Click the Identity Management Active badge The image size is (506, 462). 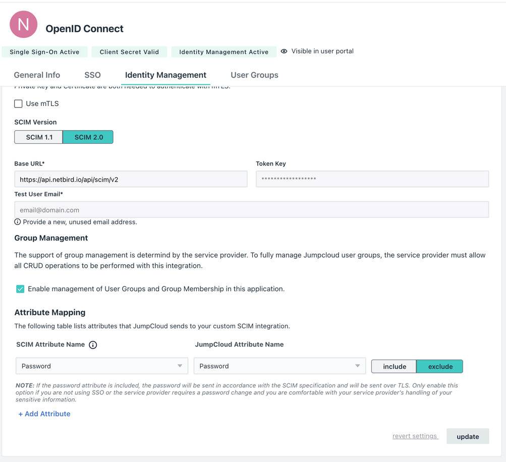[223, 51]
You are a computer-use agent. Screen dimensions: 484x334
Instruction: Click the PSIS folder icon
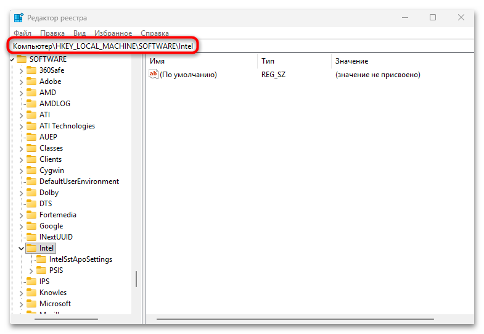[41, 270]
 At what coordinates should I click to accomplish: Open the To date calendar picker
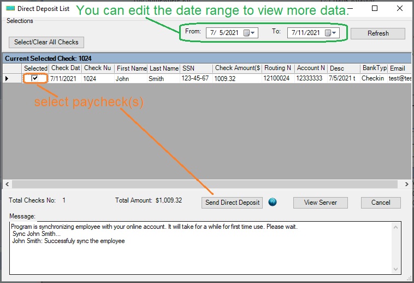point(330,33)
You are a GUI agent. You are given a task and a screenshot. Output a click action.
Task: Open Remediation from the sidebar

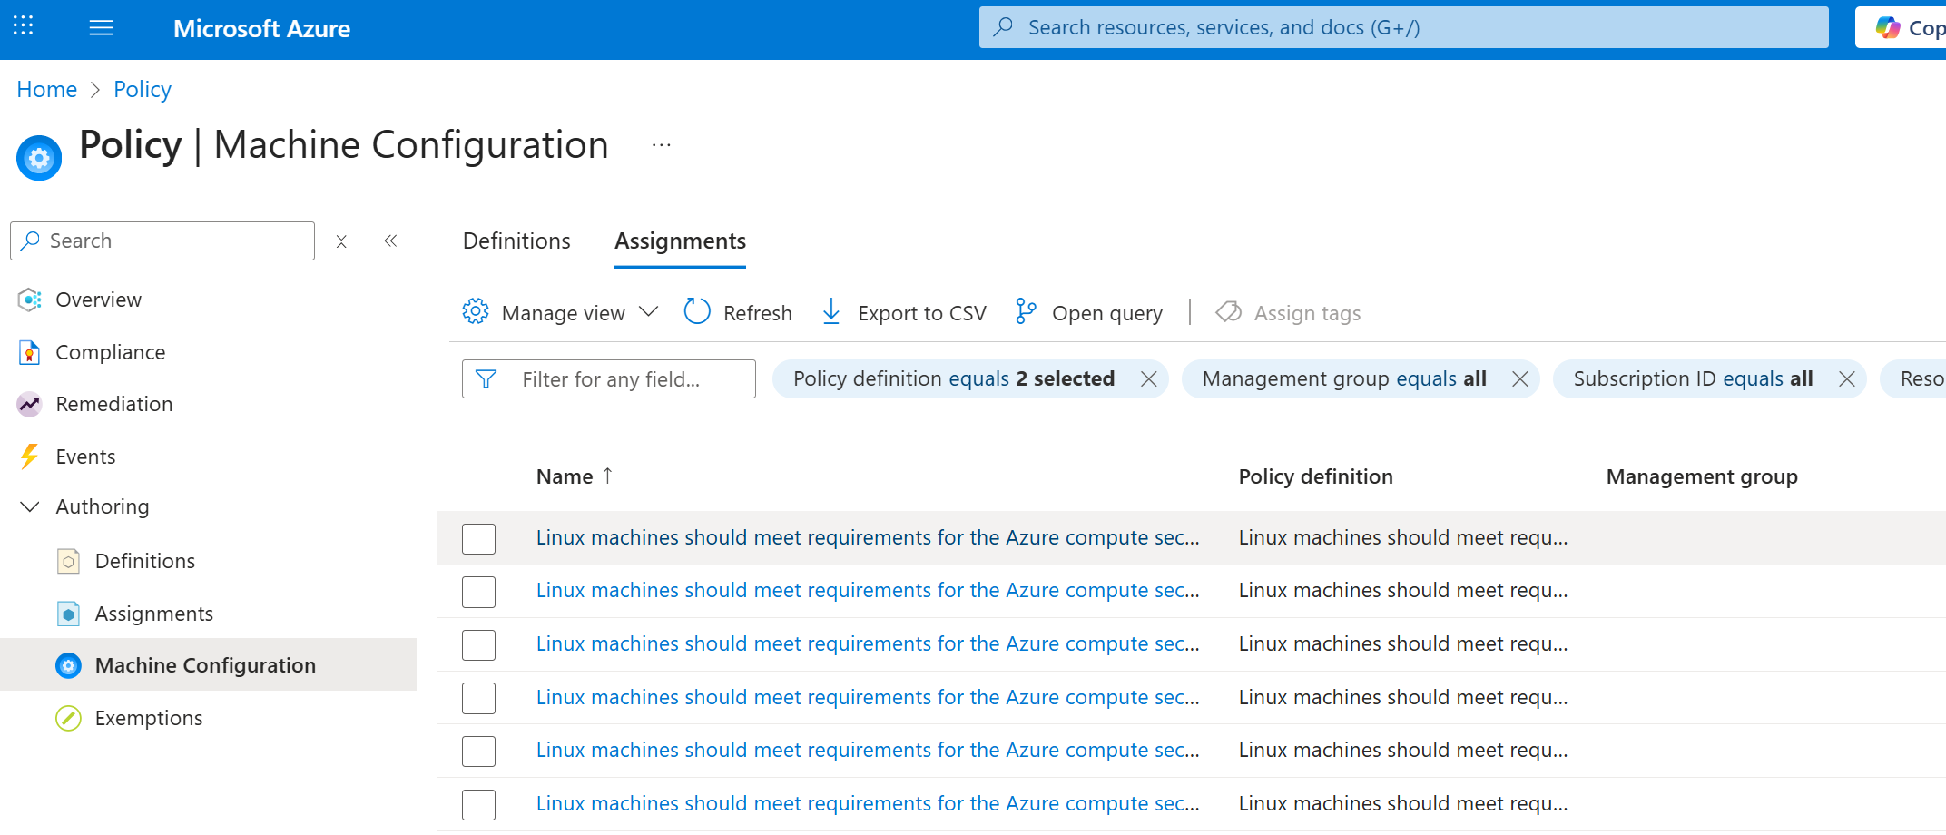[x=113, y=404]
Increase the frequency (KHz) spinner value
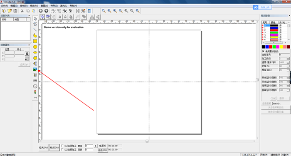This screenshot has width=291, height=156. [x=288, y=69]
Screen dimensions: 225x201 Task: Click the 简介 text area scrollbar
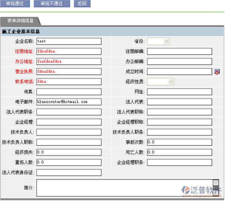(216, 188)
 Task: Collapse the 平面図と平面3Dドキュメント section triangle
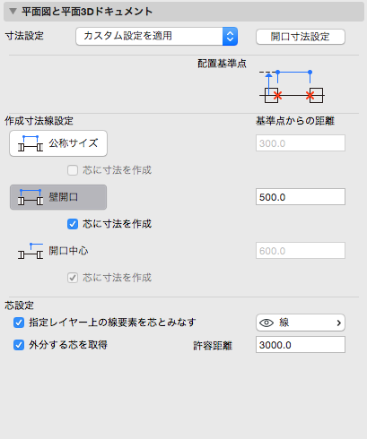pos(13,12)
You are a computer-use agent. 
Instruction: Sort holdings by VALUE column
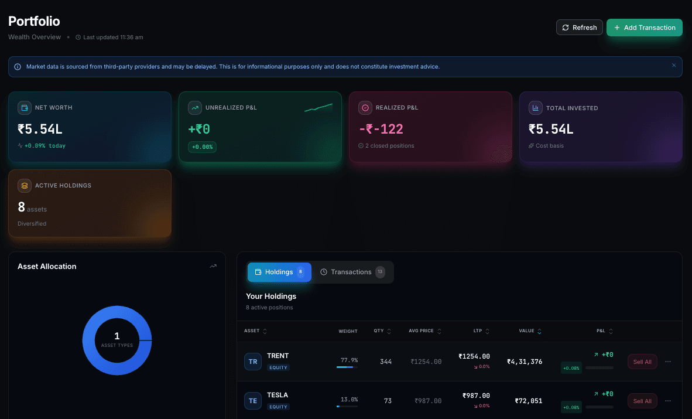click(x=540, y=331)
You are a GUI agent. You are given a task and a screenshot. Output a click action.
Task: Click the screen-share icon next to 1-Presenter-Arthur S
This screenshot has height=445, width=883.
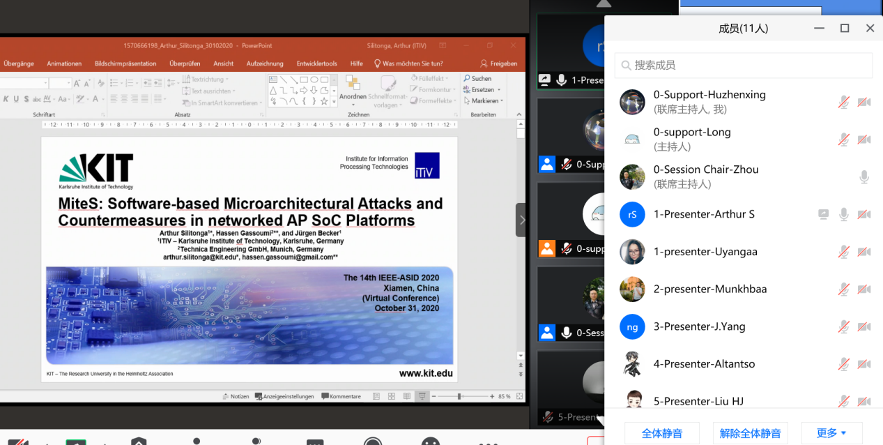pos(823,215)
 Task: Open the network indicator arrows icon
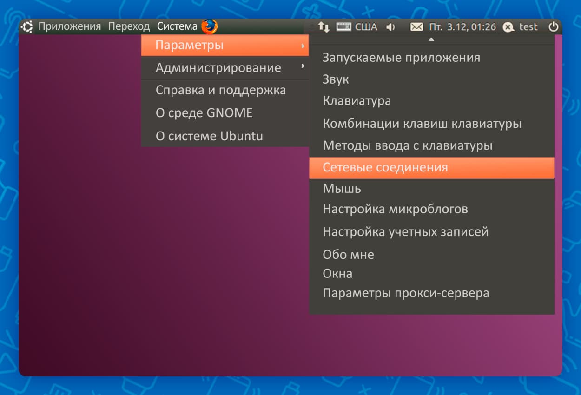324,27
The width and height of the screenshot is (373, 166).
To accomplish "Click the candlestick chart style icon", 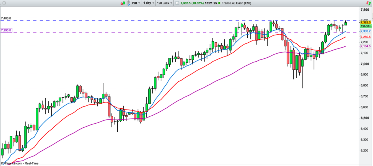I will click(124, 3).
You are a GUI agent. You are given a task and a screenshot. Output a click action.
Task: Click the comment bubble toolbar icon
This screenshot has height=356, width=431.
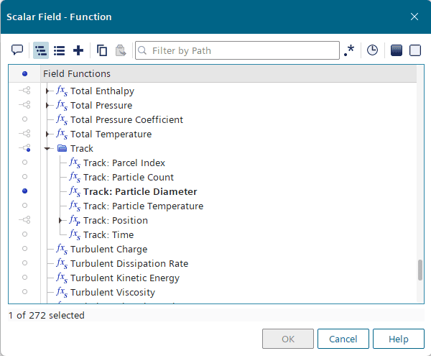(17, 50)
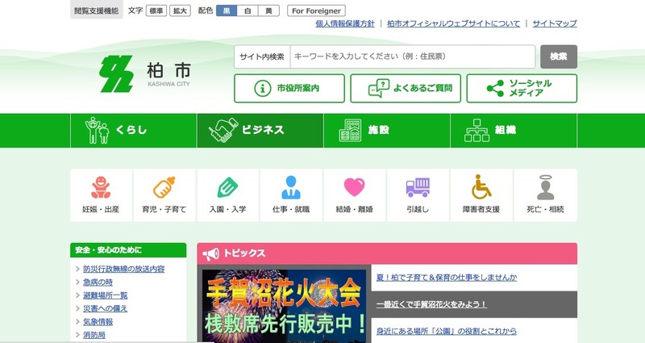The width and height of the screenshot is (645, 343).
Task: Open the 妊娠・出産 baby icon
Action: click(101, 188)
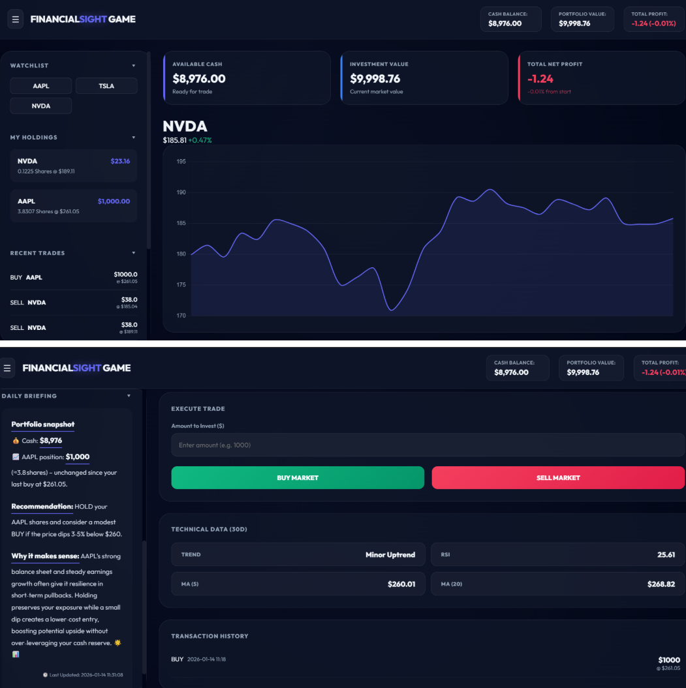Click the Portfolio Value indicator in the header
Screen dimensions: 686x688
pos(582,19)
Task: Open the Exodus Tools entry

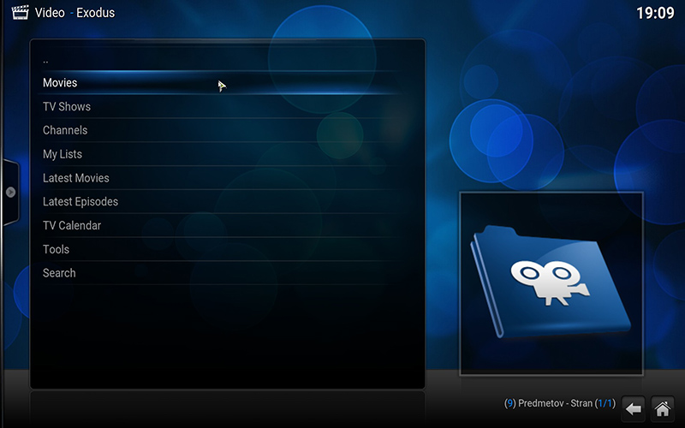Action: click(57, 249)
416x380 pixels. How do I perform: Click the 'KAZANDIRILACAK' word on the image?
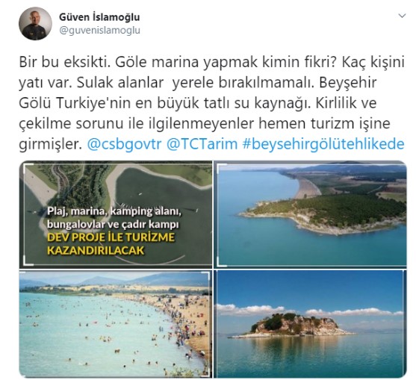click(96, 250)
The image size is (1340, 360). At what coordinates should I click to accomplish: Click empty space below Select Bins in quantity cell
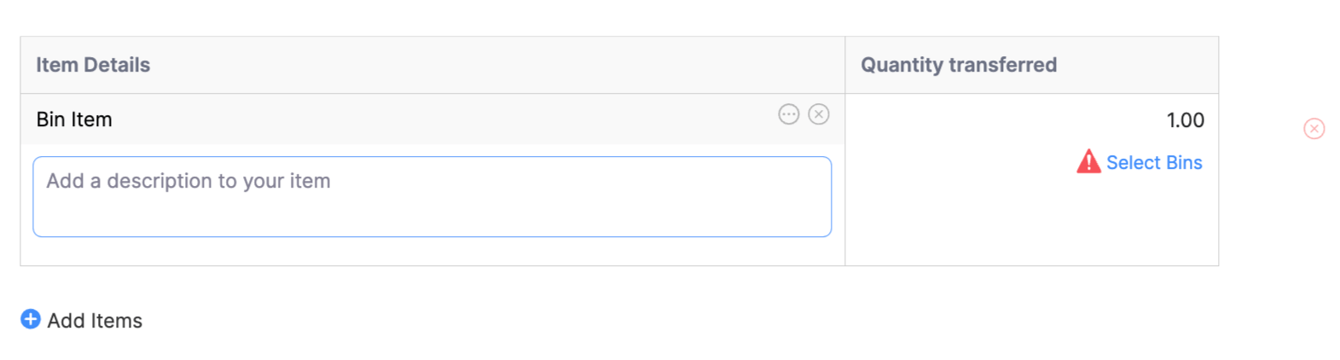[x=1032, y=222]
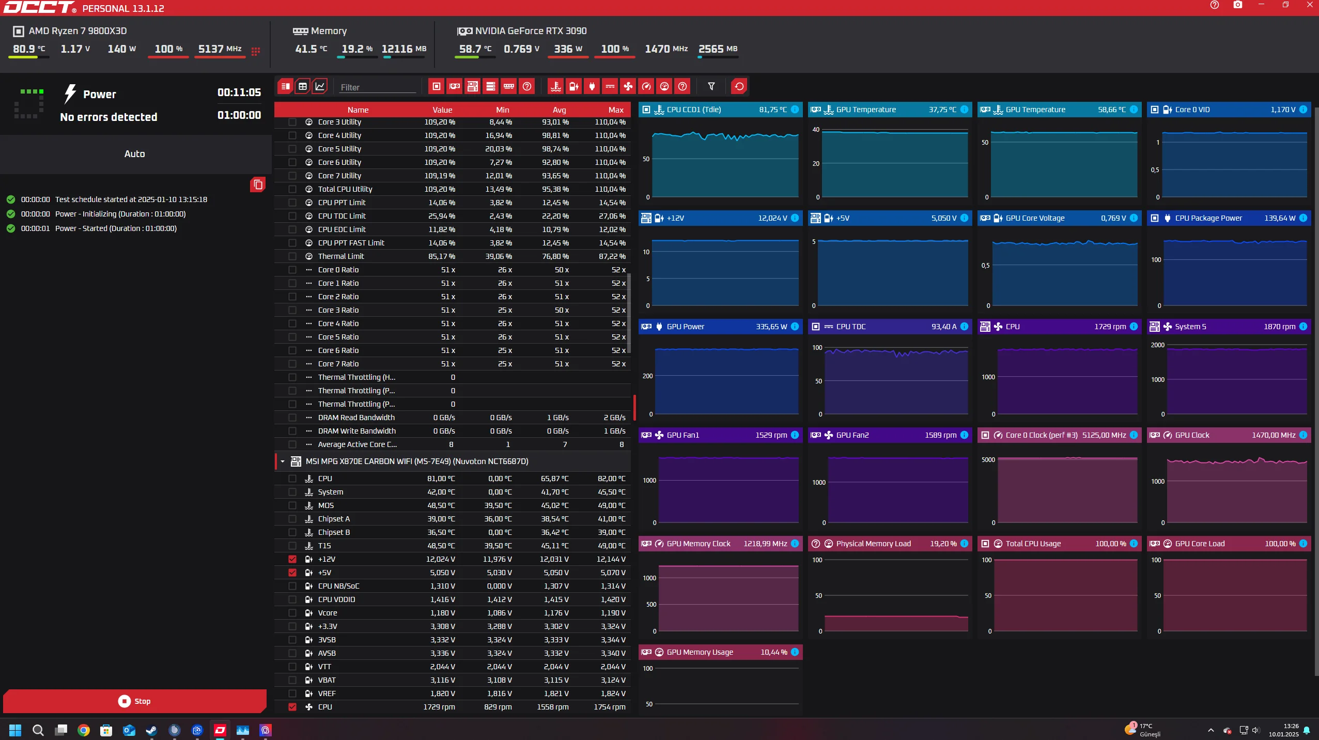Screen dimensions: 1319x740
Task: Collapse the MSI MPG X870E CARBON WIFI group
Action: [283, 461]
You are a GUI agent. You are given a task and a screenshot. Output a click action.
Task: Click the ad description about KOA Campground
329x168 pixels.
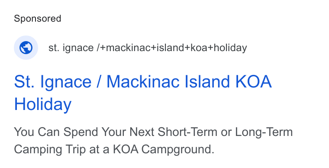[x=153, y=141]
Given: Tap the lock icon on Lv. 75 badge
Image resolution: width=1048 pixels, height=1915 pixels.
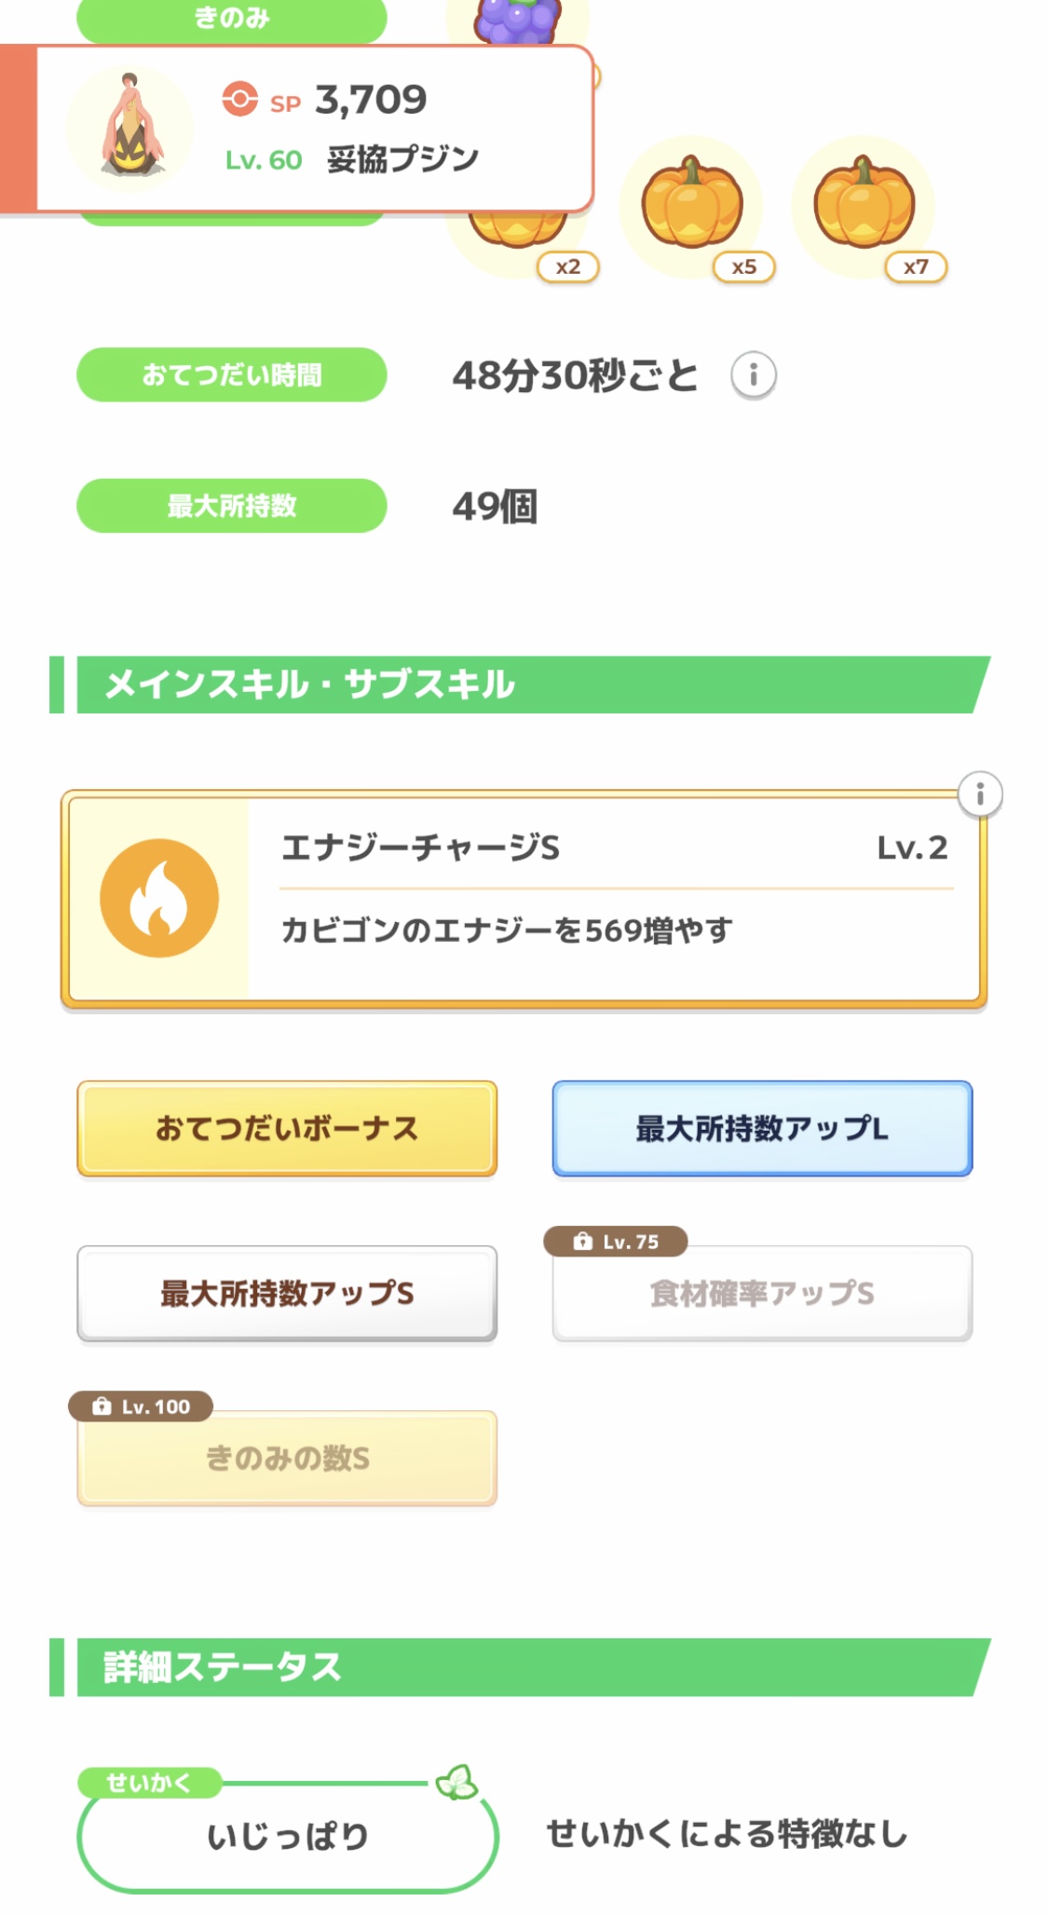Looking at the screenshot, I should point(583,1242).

What you will do ->
From the material above, determine how many lines hold the string "computer"; give the number without comment.

Solution for this problem ->
2